No, this was in Riverside, California (UC Campus). A desert, reactionary
provincial town. Frank Bidart was a classmate. (Later, Billy Collins
actually did his Ph.D at Riverside). So the isolation of the location
probably induced a gothicism saturated with anglophilic profs pretending
they were somewhere else beside the sagebrush and orange grove laden
outback, or, bush.
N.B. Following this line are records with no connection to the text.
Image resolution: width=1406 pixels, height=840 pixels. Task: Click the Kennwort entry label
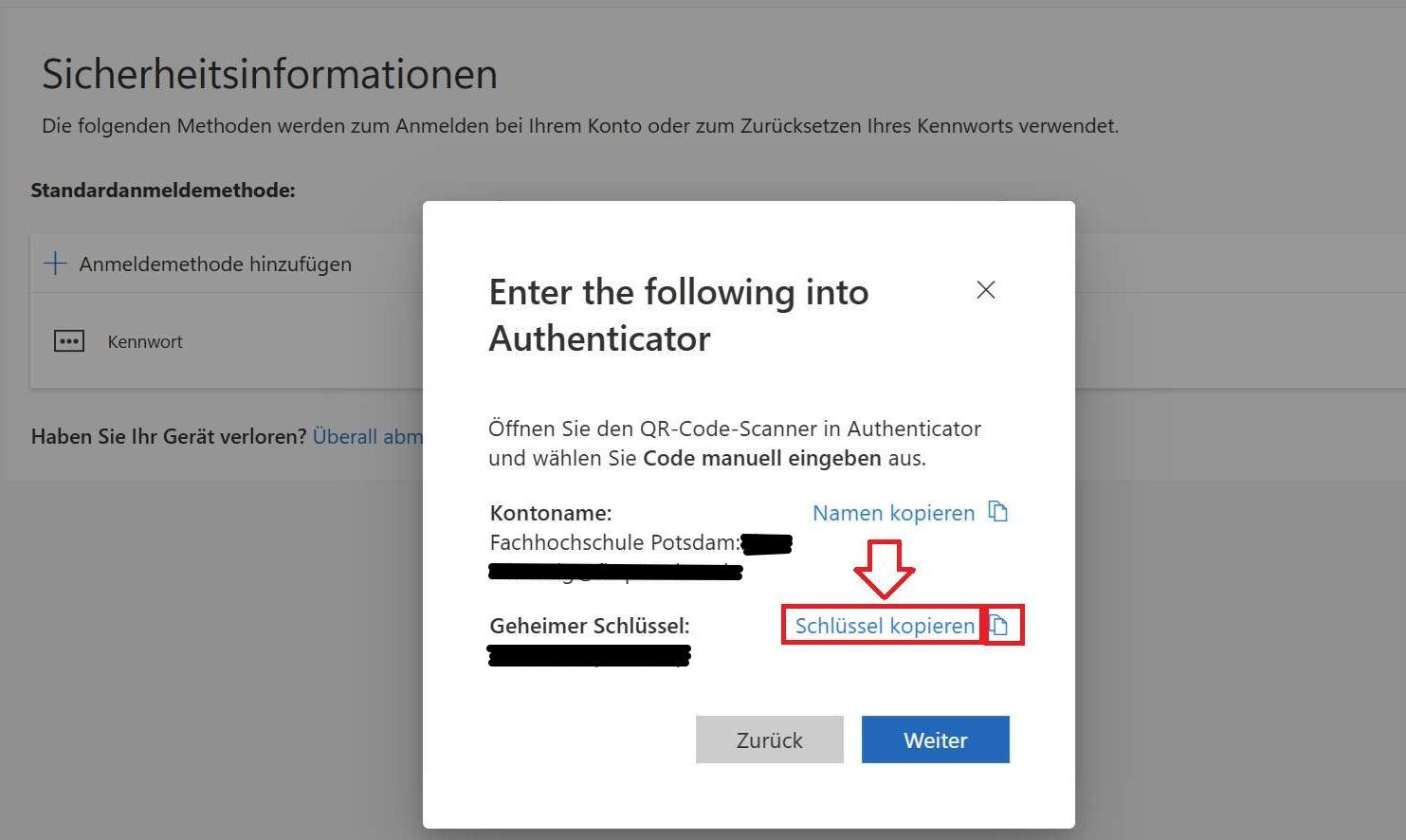pyautogui.click(x=145, y=342)
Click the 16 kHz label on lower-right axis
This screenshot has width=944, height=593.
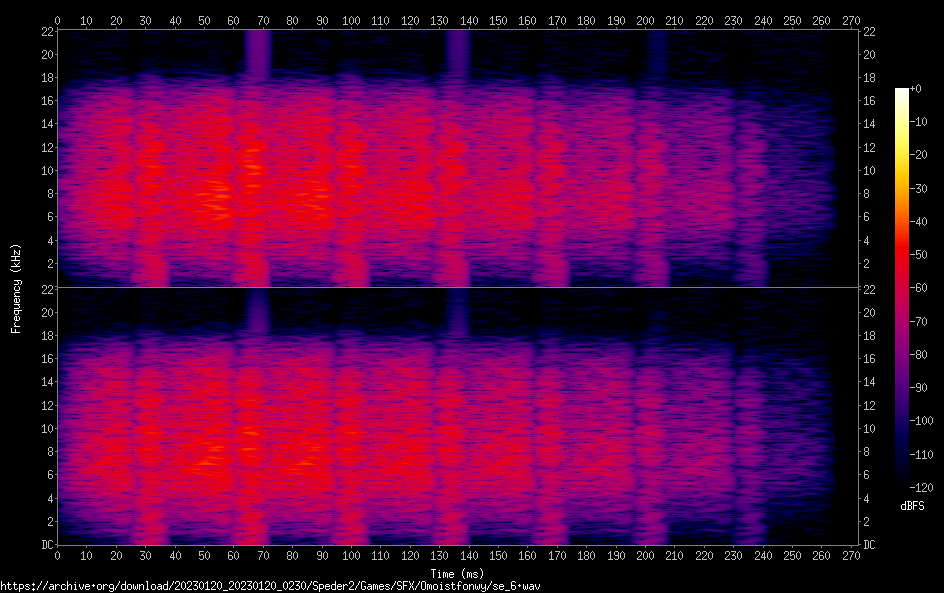870,359
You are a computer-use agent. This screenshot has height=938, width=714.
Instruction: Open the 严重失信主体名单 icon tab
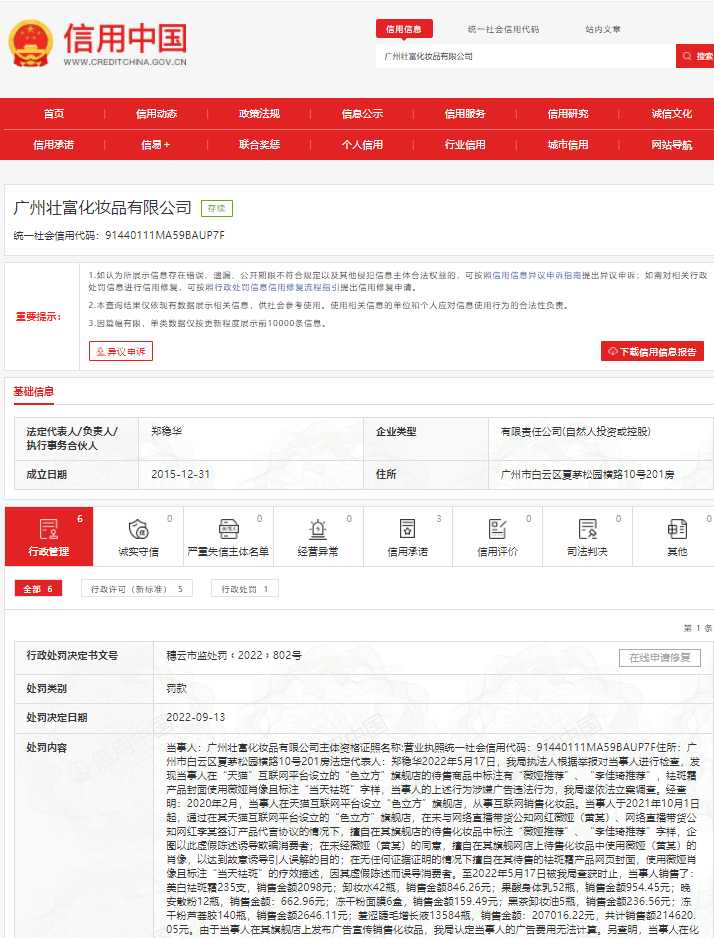228,537
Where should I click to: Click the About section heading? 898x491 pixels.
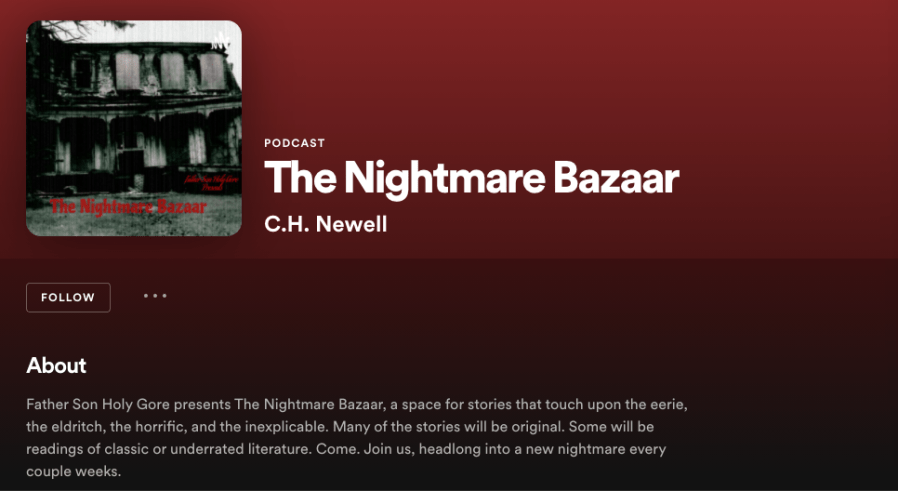[56, 366]
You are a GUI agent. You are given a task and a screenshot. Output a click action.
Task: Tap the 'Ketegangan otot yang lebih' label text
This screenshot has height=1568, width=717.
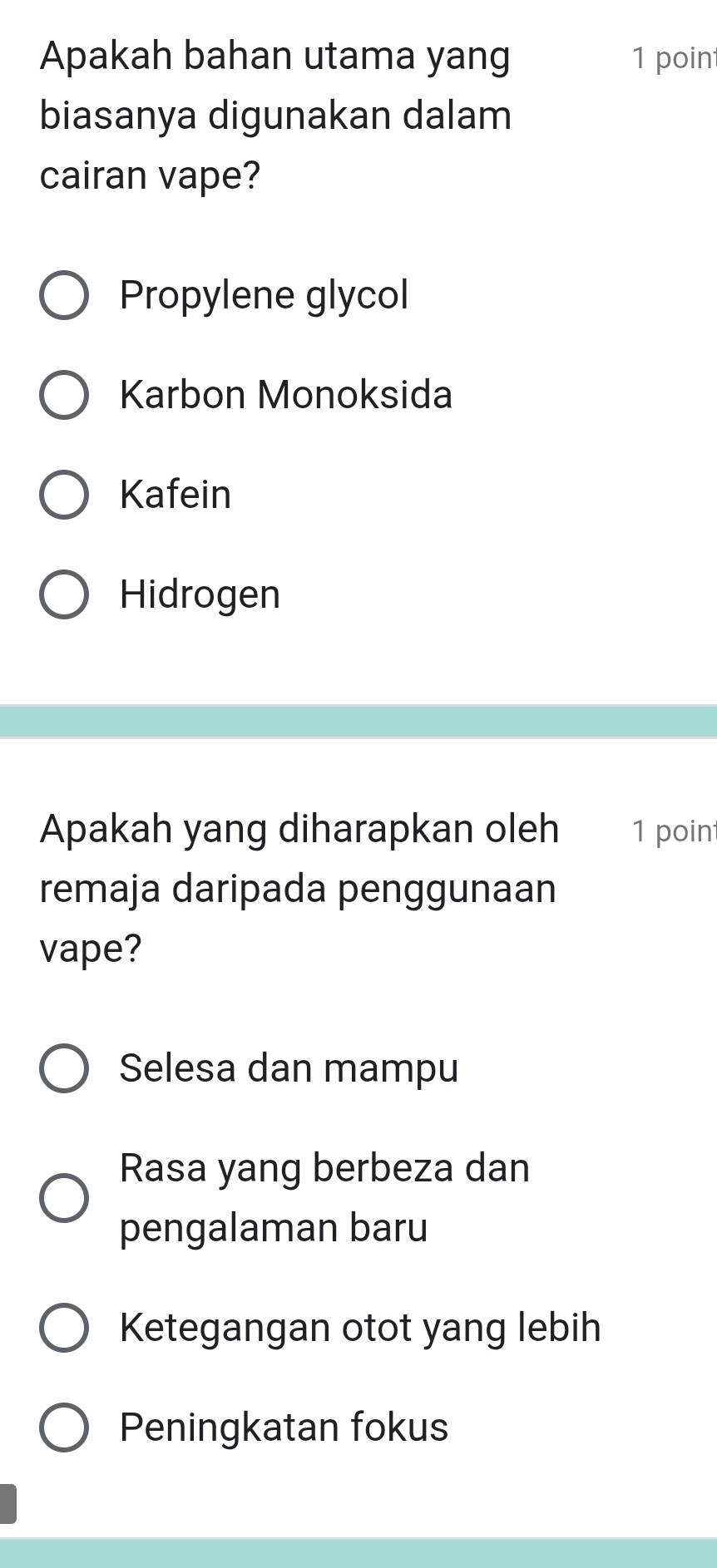360,1328
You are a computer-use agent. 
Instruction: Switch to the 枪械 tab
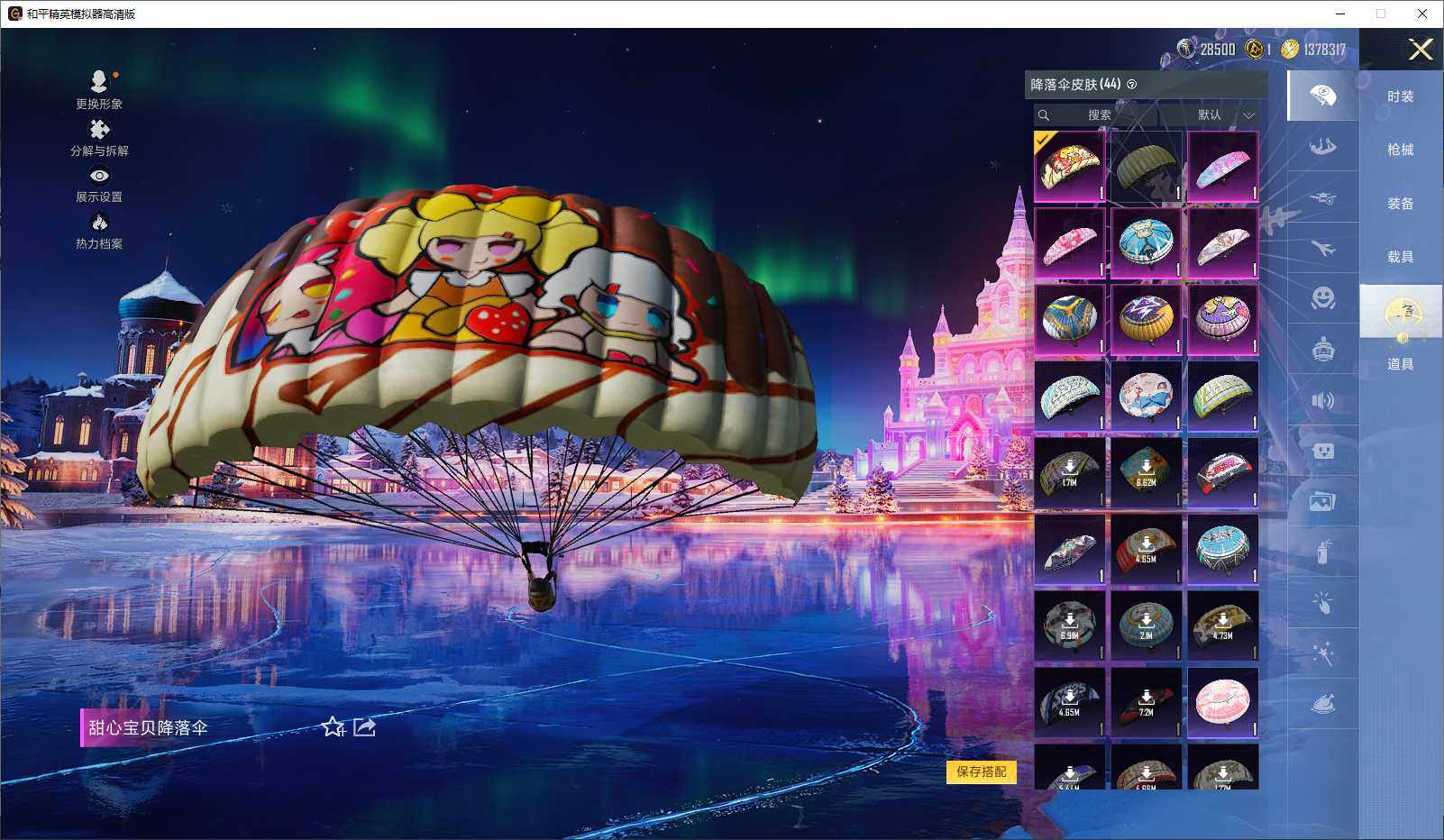(1400, 150)
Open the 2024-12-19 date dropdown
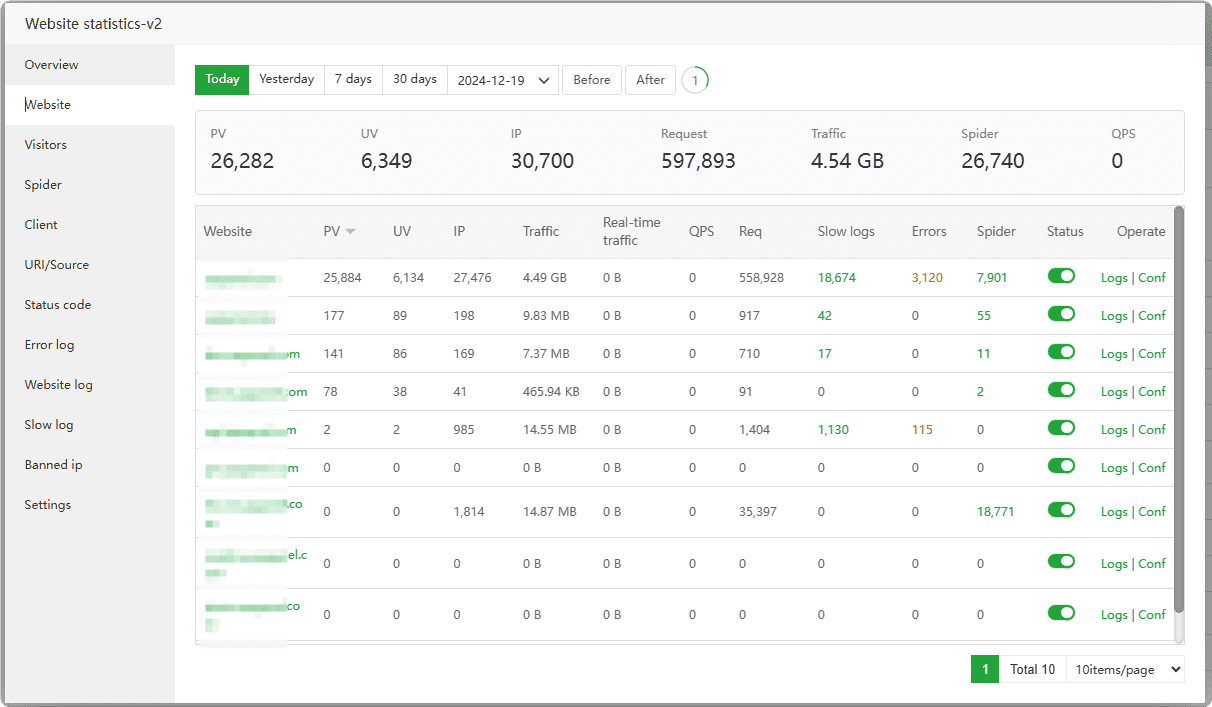Viewport: 1212px width, 707px height. click(503, 80)
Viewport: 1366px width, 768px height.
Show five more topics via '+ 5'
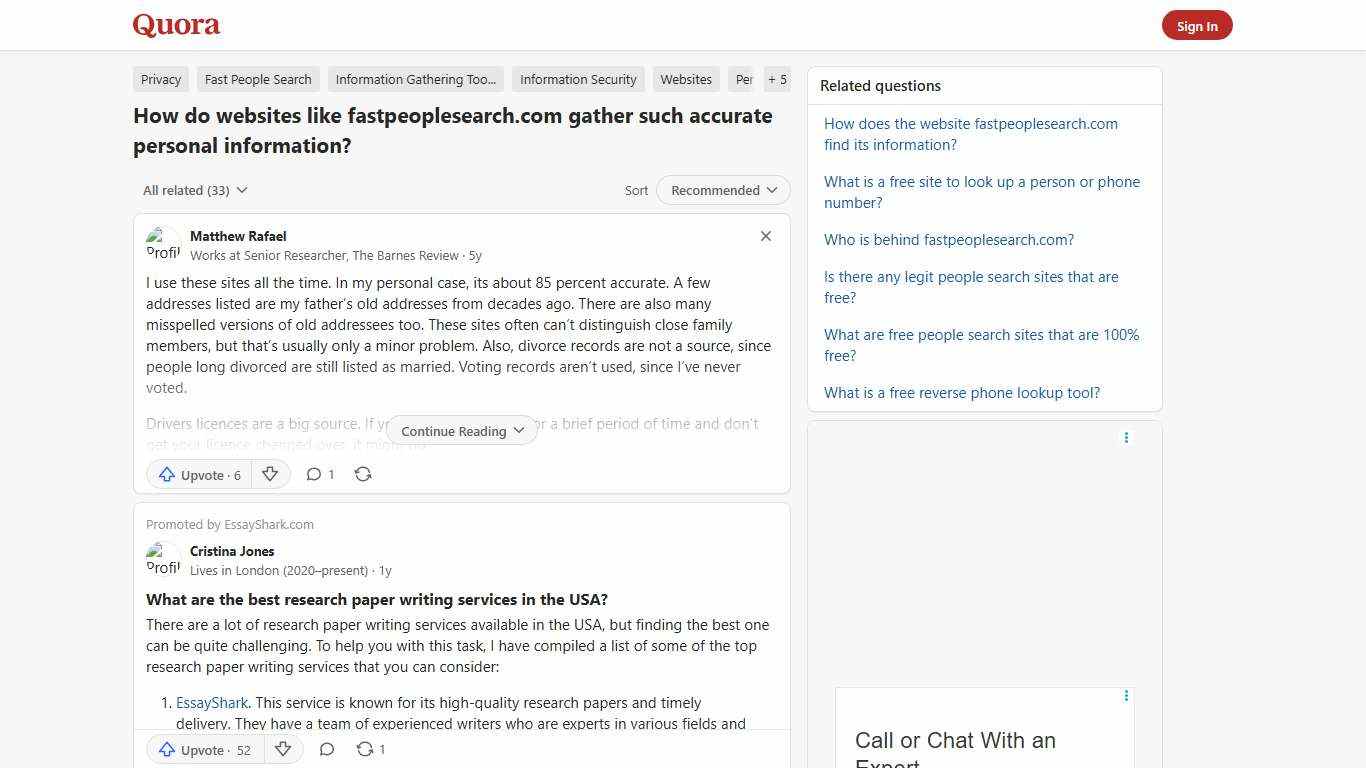[x=777, y=79]
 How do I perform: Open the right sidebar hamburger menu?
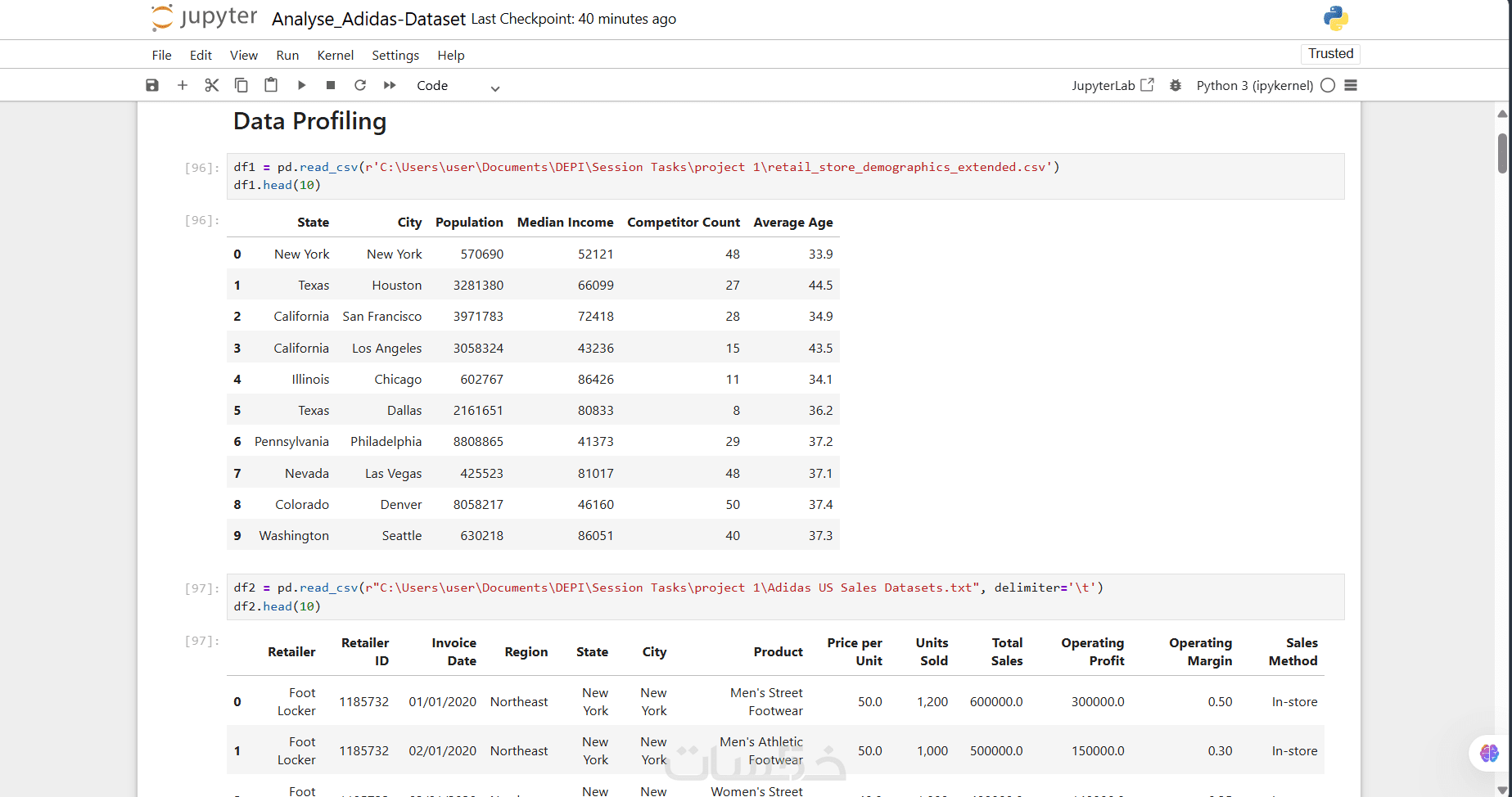pyautogui.click(x=1351, y=85)
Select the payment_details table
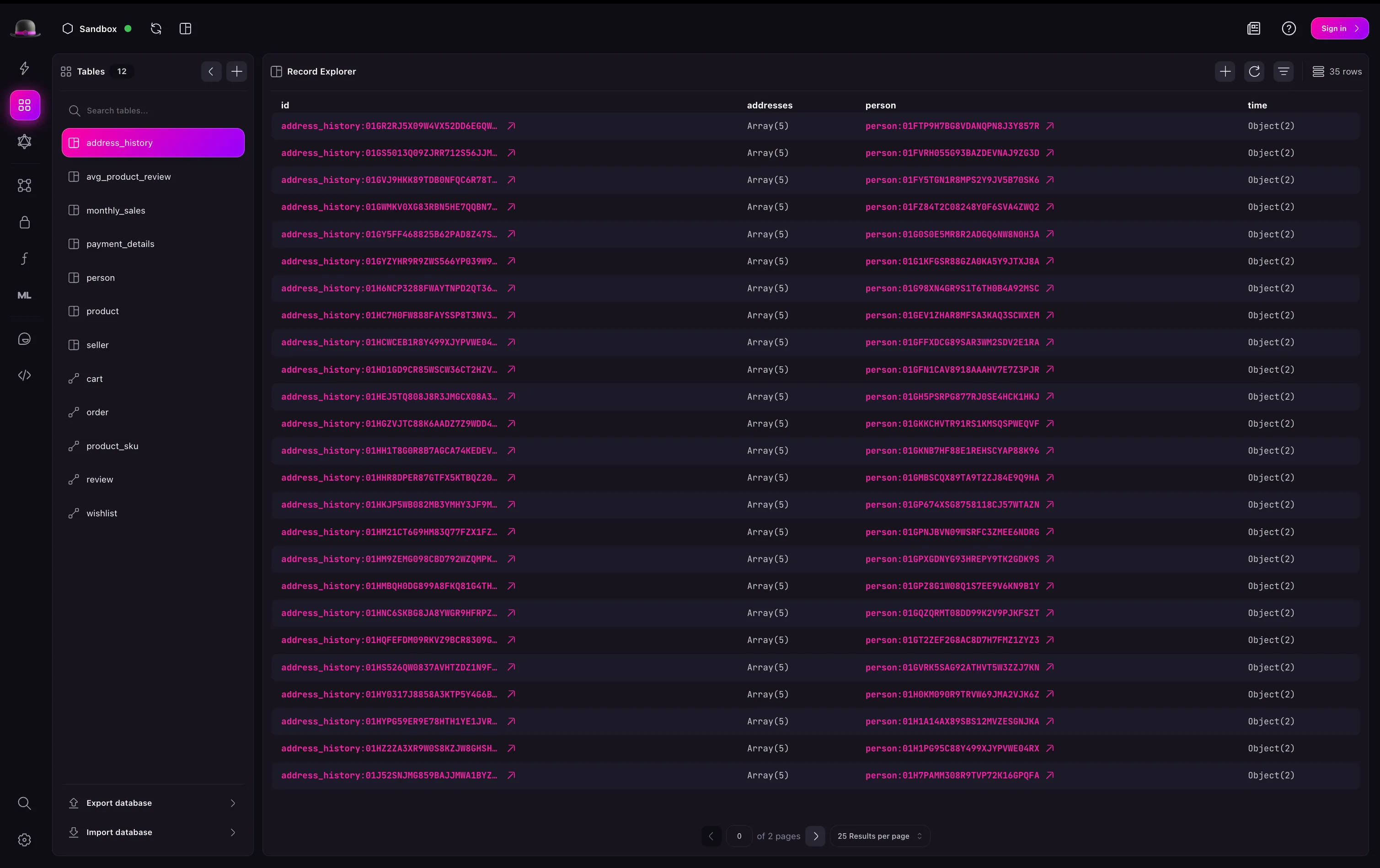 [x=120, y=244]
An erotic test let me tell you.
The sins of Los Angeles were two hours away by a very slow bus.
Stephen V
>
> At 10:09 PM 2/22/2007, you wrote:
>> Alright, how many guys here read Prufrock aloud to a girl friend in
either
>> high school or as an undergraduate?? Retrospectively, that poem is/was
such
>> an odd 'turn on' - its implicit impotence, etc. But the guy, 'the
>> speaker'!, I recollect, had/has pretty good rhythm, an impressive
resonant
>> sense of authority - a kind of curious, eccentric charm! (As much as
>> Eliot's work was made complicit with New Criticism, the poem could still
>> trump the anguish of learning that particular critical practice.)
>>
>> Now trying to remember what poems went well with 'courtly practice.' I
>> suspect Miles Davis/ Gil Evans 'Round Midnight' trumped them all.
>>
>> And what poems when young (or older), if I can ask, moved, so to speak,
>> women here.
>>
>> Ah, 'poetry and practice.'
>>
>> Stephen V
>> http://stephenvincent.net/blog/
>>
>>
>>
>>
>>
>>> I first heard it read by Alec Guinness, in a programme that had Stephen
>>> Spender talking about Eliot by way of introduction. Spender had already
>>> explained the Italian before the reading began, and Guinness didn't
read
>>> that bit.
>>>
>>> P
>>>
>>>> -----Original Message-----
>>>> From: Poetryetc provides a venue for a dialogue relating to
>>>> poetry and poetics [mailto:[log in to unmask]] On
>>>> Behalf Of Jon Corelis
>>>> Sent: 23 February 2007 00:46
>>>> To: [log in to unmask]
>>>> Subject: Re: Garrison Keillor on poets
>>>>
>>>> On encountering Prufrock as a midwestern teenager myself I
>>>> immediately liked it and didn't worry about the Italian,
>>>> which I couldn't read either, or about trying to understand
>>>> it. The important thing was that it sounded neat. That's
>>>> probably a good description of what is still my aesthetic position.
>>>>
>>>> I've always felt the full effect of Prufrock would be brought
>>>> out by having Boris Karloff read it.